A firebreak placement model for optimizing biodiversity protection at landscape scale

A solution approach is proposed to optimize the selection of landscape cells for inclusion in firebreaks. It involves linking spatially explicit information on a landscape's ecological values, historical ignition patterns and fire spread behavior. A firebreak placement optimization model is formulated that captures the tradeoff between the direct loss of biodiversity due to the elimination of vegetation in areas designated for placement of firebreaks and the protection provided by the firebreaks from losses due to future forest fires.
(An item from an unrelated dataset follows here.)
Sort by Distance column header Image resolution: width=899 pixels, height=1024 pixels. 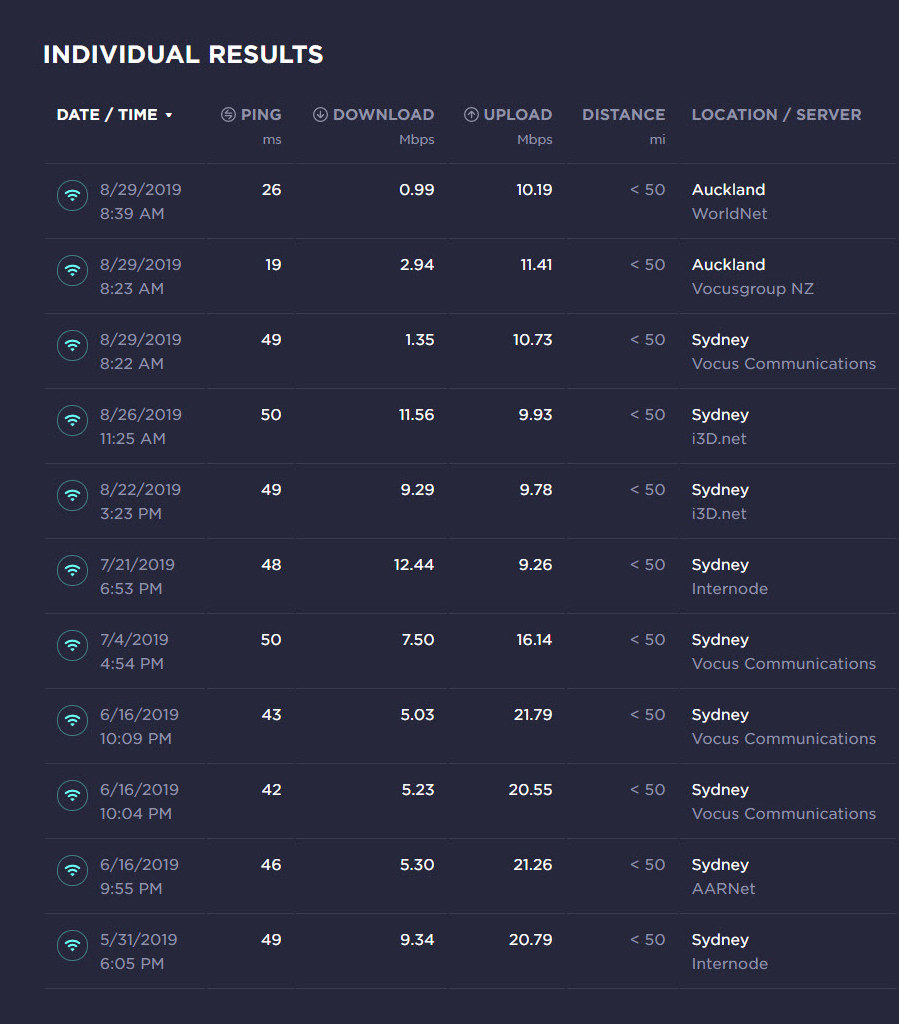pyautogui.click(x=623, y=114)
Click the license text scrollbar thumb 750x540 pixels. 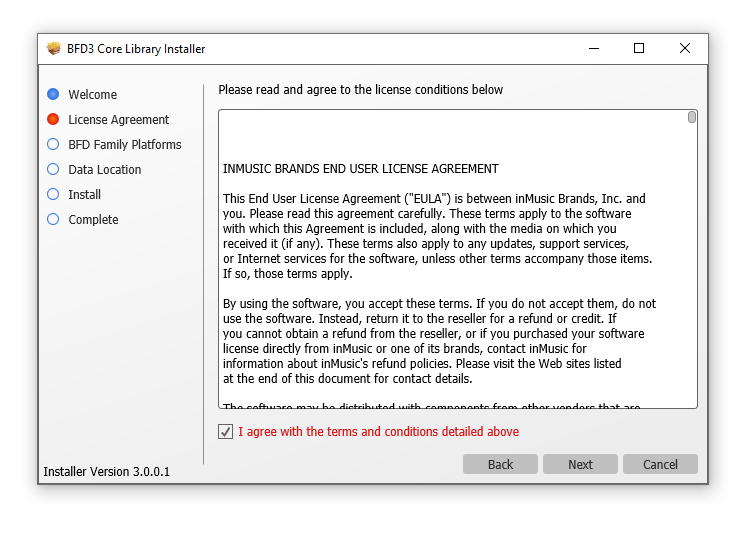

The optimal solution generated by the model reduced expected losses from wildfires on a biodiversity combined index due to wildfires by 30% relative to a landscape without any treatment. It also reduced expected losses by 16% compared to a randomly chosen solution. These results suggest that biodiversity loss resulting from the removal of vegetation in areas where firebreaks are placed can be offset by the reduction in biodiversity loss due to the firebreaks' protective function.

Automated summary

This study proposes a solution approach to optimize the selection of landscape cells for firebreaks by considering ecological values, ignition patterns, and fire spread behavior. A firebreak placement model is formulated to balance the tradeoff between biodiversity loss due to vegetation removal and protection against future forest fires. The optimal solution reduced expected biodiversity losses by 30% compared to an untreated landscape, and by 16% compared to a randomly chosen solution. These results suggest that the biodiversity loss from vegetation removal can be offset by the protective function of firebreaks.